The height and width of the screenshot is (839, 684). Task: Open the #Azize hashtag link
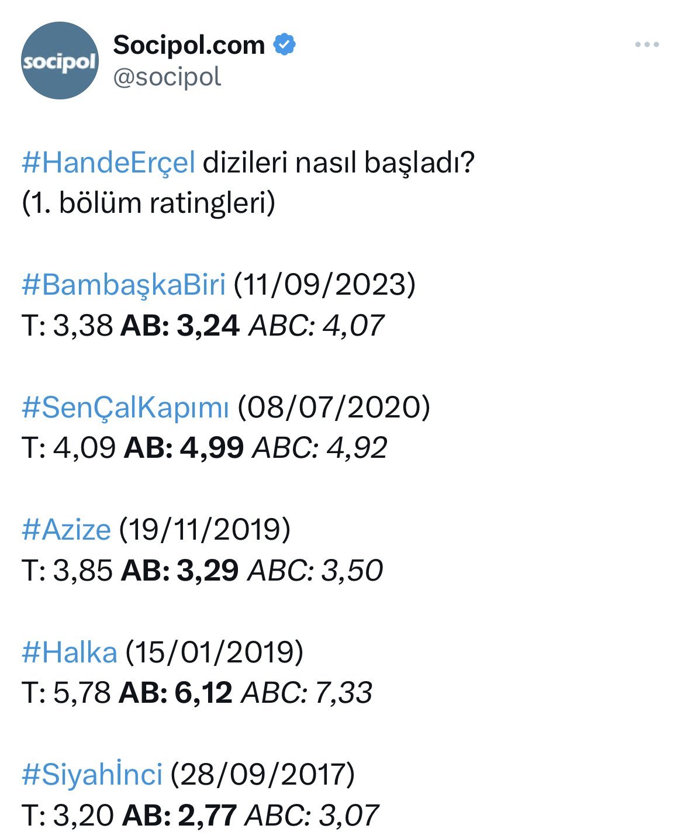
--
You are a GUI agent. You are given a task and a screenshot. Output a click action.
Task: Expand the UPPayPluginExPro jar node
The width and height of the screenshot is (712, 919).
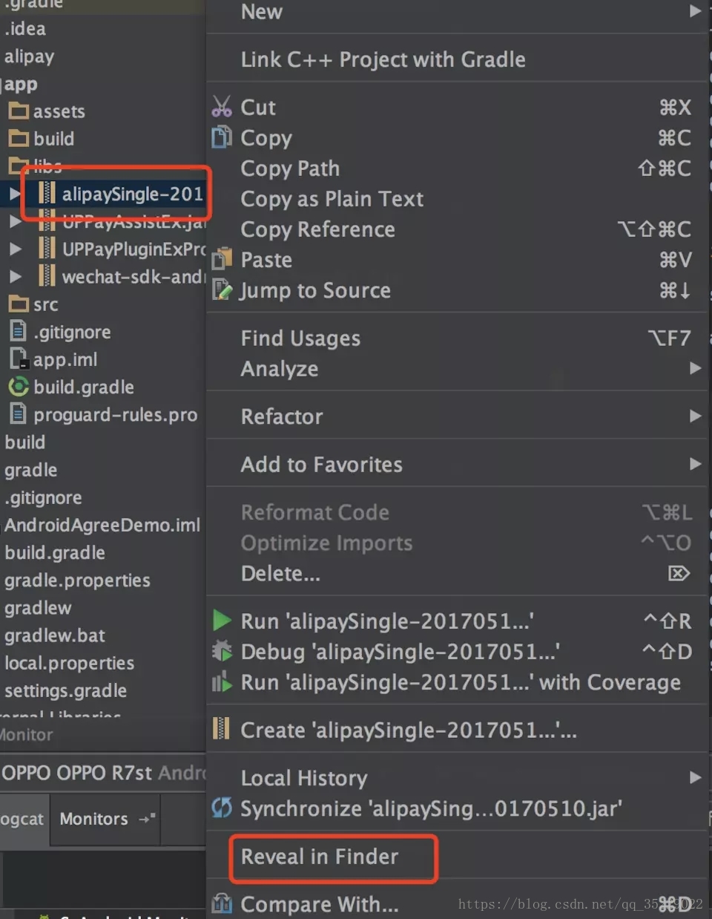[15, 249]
* * *
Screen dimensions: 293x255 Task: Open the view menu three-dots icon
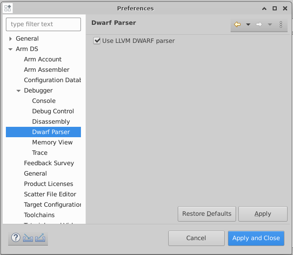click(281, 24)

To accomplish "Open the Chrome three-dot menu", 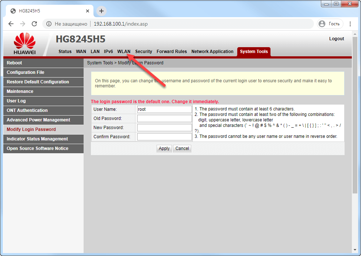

* _WHAT THE EXERCISE ASKS_: From the material above, reproduce only what runs from the line holding "Screen dimensions: 293x255" down to the line holding "the Chrome three-dot", both included, pictures excluded.

* _COMPLETED EXERCISE_:
Screen dimensions: 293x255 Task: Open the view menu three-dots icon
click(281, 24)

To accomplish "Open the Chrome three-dot menu", 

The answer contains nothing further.